Gagasan Liza  menemukan wujudnya saat dia berjumpa penulis skenario, Elizabeth Lutters. Dosen Institut Kesenian Jakarta  dan Ketua Teater Pavita, Jakarta, ini  mampu “menerjemahkan” ide Liza  ke dalam skrip yang subtil dan kuat.

Kisah bermula ketika  Angel menemukan rambutnya  rontok di  tempat tidur pada  suatu pagi.  Gabriella Nasyiha, 10 tahun, asal Bandung memerankan tokoh  Angel dengan penghayatan kuat dan apik. Panik melihat  rambutnya berguguran, gadis kecil itu  berulangkali memanggil  “Mama” – tokoh ibu,  diperankan Sandra Naholo.

Sang Mama yang tidak  muncul ke kamar seakan merefleksikan realitas anak-anak penderita kanker:  seberapa pun besar cinta orangtua dan  keluarga, mereka harus bertarung  “dengan diri sendiri” dalam sunyi, dalam kecemasan atas runtuhnya impian masa depan.

Akan halnya Angel, dia berjuang menerima kondisinya,  seraya hatinya terkoyak  oleh  pertanyaan yang sama setiap kali: “Apakah aku aka bisa  menari lagi?” .

Elizabeth  Lutters  “menerjemahkan” kisah  ini dengan subtil dan memikat:  tanpa banyak  kata  atau kurasan air mata, perjalanan Angel menuju “keikhlasan menerima  dirinya” ditampilkan lewat  gerak  gambar:   kepala botak,  mata yang  meredup saat dia    berkunjung diam-diam ke sanggar tari dan   mengintip empat sahabatnya yang tengah menari dengan  penuh kegembiraan; mengurung diri dalam kamar;  menolak kunjungan tiga  sahabatnya; hingga pasrah menerima pelukan  ibunya  serta membuka hatinya kembali kepada teman-temannya.

“Film  ini   didedikasikan bagi   anak-anak penyandang kanker melalui cara yang indah, bukan menakutkan.
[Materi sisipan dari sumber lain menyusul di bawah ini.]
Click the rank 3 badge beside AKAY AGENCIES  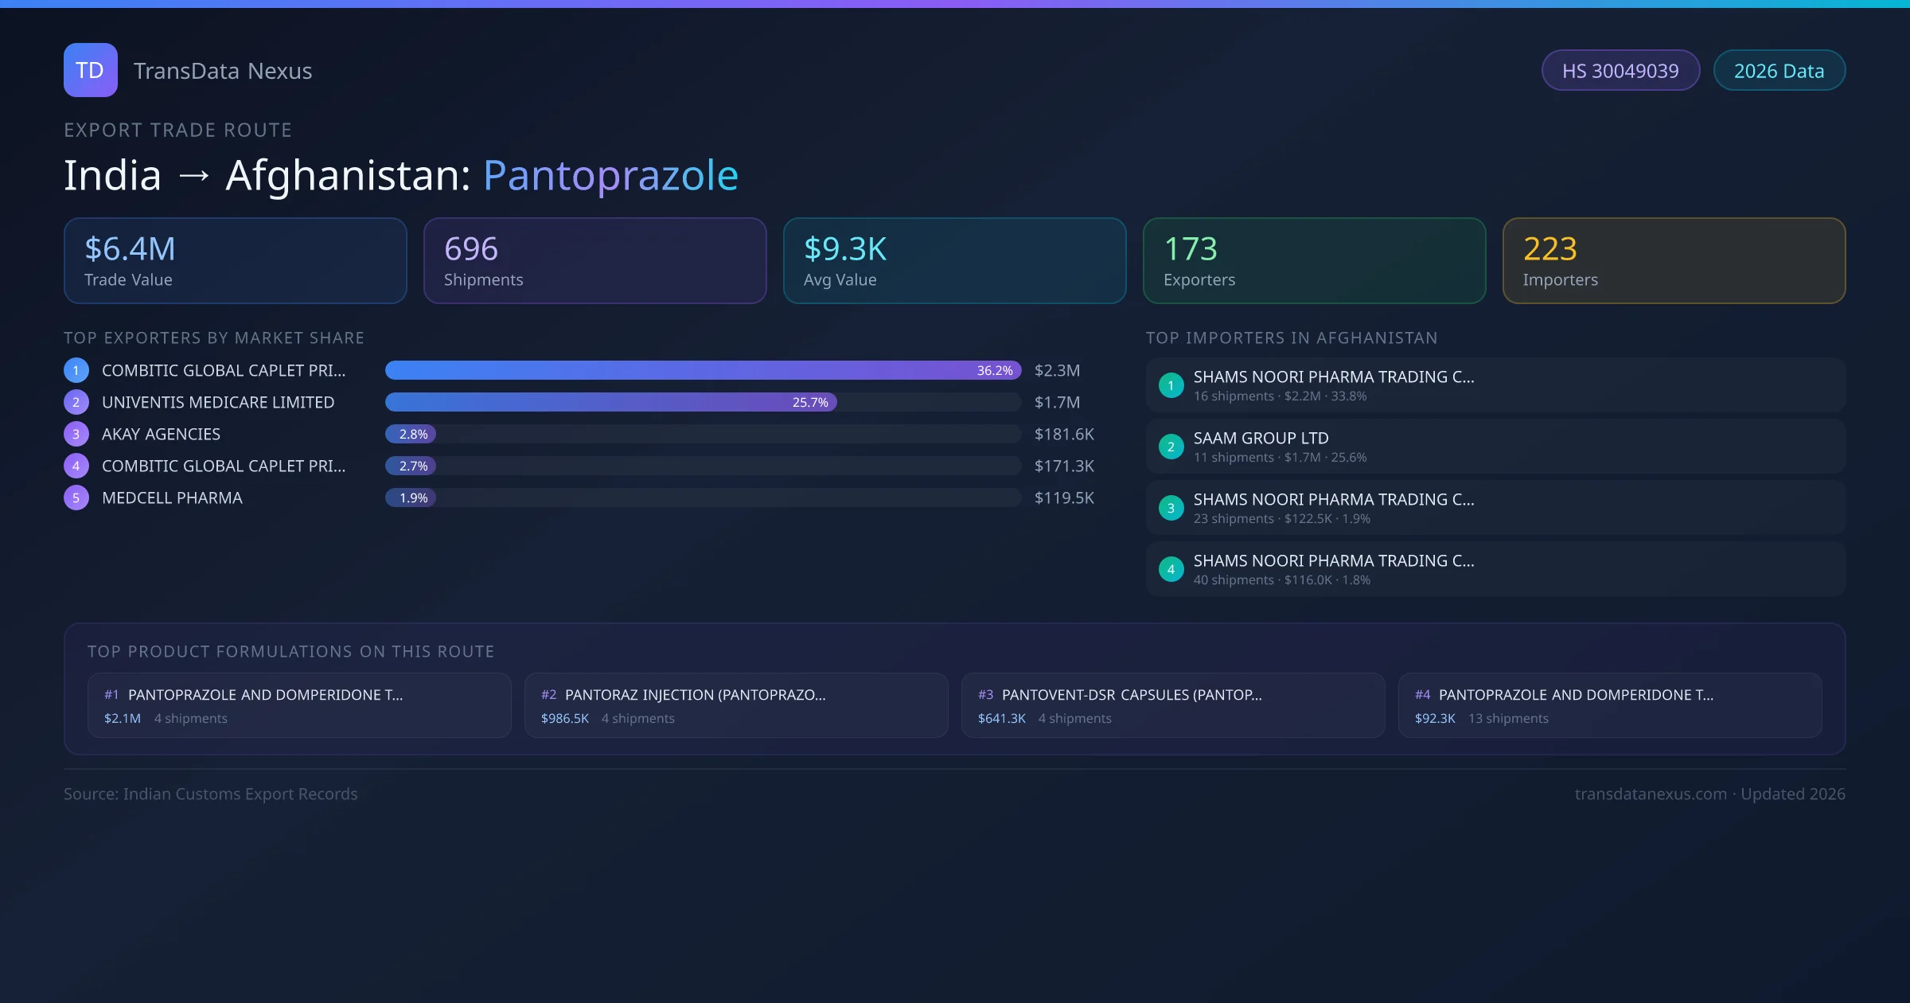click(x=76, y=434)
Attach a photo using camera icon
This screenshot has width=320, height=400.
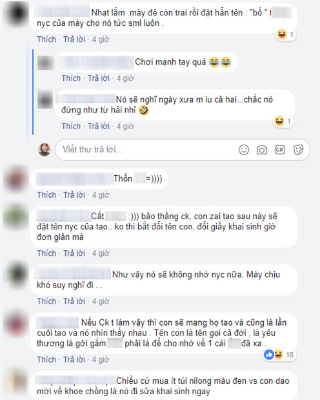pyautogui.click(x=262, y=150)
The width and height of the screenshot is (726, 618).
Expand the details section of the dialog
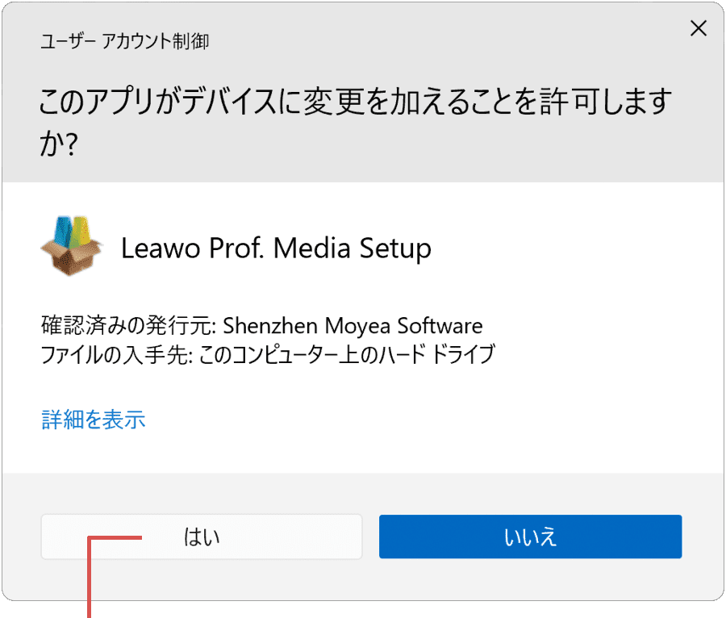click(93, 420)
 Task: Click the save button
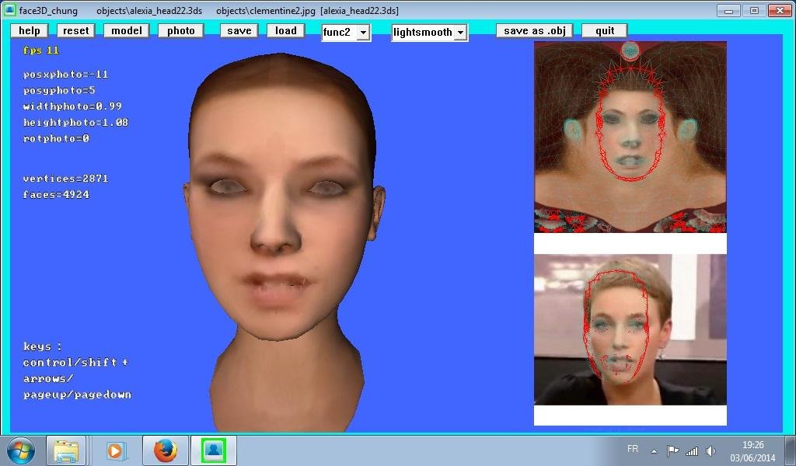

Kata kanker hanya disebutkan dua  kali sepanjang film  Kematian Angel digarap  amat  simbolis dan menyentuh: Mama memeluk erat foto Angel ke  dadanya dalam isak sembari musik mengalunkan serenada manis,” ujar Hermien Y. Kleden, seorang wartawan berbasis Jakarta. Hermien mendapat kesempatan  menonton Bisakah Aku Menari Lagi —  sebelum karya ini diberangkatkan ke  Berlin.

“Dalam rilis  The Pencil Indonesia Production yang diterima Jendela Nasional pada  Kamis, 14 September, Hermien  menegaskan: “Hampir 10.000 anak Indonesia yang menderita  kanker  hingga 2022 Kehadiran karya film pendek semacam Aku  Bisa Menari Lagi  perlu diperluas untuk  meneguhkan anak-anak penderita kanker—penyakit dengan stigma  menakutkan,” kata Hermien.

Liza Budihardja, yang terlibat dalam banyak kerja  seni dan pelayanan penderita kanker, menuturkan bahwa tujuan pembuatan film ini   untuk meningkatkan  empati dan belarasa dalam kehidupan  urban yang serba instan, penuh kompetisi. “Perhatian kepada mereka yang menderita makin terkikis. Maka dukungan  moril bagi  penderita kanker merupakan faktor amat penting di samping penanganan medis,” kata dia.

Produser film pendek ini menuturkan,  studi  karakter oleh para pemain dilakukan di RS  Kanker Dharmais, di kawasan Letjen S.Parman,  Jakarta  Barat. Hasilnya?  “Gabriella  memerankan  tokoh Angel dengan  penghayatan mendalam.  Dia memutuskan sendiri  untuk mencukur rambutnya hingga  botak, tutur Liza.

Liza Budihardja  dan  Elizabeth  Lutters  berharap, kehadiran  Bisakah Aku Menari Lagi di REC Filmfestival Berlin menunjukkan pada dunia  bahwa film-film Indonesia layak diperhitungkan dalam kancah internasional. Film 12 menit ini akan diikutsertakan juga dalam Festival Film Indonesia.

Berlangsung setiap tahun, REC Filmfestival Berlin  menerima karya para  sineas muda dari seluruh  dunia. Karya-karya terbaik dari festival ini akan  disertakan kembali di berbagai festival internasional lainnya.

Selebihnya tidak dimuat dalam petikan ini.